▸ **What you will do**
Can you convert the entries below, from the line containing "Given: Expand the Credential program dropdown" through the line containing "[x=1017, y=214]" inclusive, into a two-column CSV with columns instruction and response? Each entry should get one row, with its text and its answer each in a single quoted field and any line breaks replaced by spaces.

☆ ☆ ☆ ☆ ☆

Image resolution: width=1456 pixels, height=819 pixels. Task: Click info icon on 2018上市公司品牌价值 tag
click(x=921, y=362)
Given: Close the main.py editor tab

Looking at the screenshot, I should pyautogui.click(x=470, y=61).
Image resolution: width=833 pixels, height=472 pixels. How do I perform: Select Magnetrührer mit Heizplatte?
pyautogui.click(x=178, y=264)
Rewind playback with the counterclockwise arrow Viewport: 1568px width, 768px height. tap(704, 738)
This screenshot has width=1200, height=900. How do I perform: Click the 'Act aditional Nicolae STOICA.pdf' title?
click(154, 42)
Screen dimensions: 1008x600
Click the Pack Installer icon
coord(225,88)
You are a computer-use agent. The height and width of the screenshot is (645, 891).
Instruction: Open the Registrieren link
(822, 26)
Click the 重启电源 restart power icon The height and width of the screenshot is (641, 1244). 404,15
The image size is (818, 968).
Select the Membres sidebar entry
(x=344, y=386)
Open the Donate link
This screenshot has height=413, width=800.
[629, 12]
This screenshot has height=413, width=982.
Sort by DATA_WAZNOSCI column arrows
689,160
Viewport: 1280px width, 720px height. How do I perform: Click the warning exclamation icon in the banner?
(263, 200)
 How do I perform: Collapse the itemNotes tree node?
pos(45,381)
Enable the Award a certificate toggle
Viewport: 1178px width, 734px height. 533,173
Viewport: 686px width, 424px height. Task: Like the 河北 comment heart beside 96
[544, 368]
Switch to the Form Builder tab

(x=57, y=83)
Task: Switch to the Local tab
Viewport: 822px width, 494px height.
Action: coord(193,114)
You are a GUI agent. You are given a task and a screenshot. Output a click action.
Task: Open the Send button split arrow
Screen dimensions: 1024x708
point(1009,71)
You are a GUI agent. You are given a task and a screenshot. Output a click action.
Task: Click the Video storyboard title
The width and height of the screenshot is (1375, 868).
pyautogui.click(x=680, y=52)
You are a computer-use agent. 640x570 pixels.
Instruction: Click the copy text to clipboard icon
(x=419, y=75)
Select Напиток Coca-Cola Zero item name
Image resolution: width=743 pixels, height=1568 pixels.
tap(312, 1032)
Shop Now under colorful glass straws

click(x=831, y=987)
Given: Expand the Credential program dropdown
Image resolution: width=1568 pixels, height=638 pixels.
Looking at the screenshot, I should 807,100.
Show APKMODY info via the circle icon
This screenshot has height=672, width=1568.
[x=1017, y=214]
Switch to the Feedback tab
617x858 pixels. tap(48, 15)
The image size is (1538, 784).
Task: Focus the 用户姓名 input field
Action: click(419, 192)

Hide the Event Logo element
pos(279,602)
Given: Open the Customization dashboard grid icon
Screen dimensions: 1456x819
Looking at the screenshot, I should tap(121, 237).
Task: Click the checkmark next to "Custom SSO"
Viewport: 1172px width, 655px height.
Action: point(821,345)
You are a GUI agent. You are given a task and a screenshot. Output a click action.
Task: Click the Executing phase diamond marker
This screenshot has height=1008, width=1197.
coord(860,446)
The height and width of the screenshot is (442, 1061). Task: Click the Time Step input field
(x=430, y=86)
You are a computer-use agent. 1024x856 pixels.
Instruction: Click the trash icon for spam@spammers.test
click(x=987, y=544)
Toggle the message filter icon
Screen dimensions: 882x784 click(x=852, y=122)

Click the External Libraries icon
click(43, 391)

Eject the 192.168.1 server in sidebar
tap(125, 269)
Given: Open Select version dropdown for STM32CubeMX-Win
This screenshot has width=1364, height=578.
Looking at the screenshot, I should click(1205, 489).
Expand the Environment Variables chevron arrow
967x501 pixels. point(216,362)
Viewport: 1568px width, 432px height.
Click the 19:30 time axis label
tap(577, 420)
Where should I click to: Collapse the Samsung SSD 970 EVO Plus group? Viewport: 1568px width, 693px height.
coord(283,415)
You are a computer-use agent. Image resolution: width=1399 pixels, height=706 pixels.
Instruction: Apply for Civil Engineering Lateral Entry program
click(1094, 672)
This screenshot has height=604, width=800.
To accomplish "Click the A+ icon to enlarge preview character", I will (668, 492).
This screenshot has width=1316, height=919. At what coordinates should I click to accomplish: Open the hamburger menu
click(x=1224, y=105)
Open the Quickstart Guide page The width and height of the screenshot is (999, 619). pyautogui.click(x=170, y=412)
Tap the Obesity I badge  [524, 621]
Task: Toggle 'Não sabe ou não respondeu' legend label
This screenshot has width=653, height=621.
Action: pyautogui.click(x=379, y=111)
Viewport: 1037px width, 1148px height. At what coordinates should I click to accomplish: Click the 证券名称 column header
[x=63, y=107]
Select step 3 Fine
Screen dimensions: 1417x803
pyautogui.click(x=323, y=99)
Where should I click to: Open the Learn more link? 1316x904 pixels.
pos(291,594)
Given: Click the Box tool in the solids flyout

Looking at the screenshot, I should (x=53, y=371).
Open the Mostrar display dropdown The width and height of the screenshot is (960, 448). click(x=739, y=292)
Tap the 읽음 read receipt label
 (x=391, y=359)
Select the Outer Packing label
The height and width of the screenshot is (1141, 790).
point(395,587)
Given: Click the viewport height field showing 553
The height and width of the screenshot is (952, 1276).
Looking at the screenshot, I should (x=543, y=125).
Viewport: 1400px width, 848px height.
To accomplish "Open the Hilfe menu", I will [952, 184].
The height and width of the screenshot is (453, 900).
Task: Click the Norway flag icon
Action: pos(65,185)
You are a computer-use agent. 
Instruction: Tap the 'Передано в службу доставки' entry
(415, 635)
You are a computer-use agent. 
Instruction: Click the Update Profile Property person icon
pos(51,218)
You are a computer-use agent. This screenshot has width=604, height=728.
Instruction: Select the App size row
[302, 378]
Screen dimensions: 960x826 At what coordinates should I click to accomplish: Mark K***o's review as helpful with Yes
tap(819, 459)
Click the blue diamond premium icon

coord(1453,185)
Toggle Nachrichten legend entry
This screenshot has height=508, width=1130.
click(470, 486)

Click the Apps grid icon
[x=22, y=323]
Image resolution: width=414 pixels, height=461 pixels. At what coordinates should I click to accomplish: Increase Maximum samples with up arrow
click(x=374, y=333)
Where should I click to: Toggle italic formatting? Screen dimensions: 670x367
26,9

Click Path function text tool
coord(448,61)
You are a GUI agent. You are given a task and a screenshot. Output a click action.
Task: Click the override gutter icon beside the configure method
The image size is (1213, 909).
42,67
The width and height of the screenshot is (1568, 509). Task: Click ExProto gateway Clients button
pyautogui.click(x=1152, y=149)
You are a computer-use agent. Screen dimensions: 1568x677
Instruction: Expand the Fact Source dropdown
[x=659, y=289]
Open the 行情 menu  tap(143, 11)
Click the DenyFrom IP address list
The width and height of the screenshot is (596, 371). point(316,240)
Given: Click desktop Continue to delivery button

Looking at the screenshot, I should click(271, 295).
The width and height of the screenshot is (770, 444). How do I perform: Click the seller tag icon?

☆ ☆ ☆ ☆ ☆

▸ **The output**
instruction,response
"Given: Expand the Credential program dropdown Image resolution: width=1568 pixels, height=638 pixels.","Looking at the screenshot, I should 807,100."
"Show APKMODY info via the circle icon This screenshot has height=672, width=1568.","[x=1017, y=214]"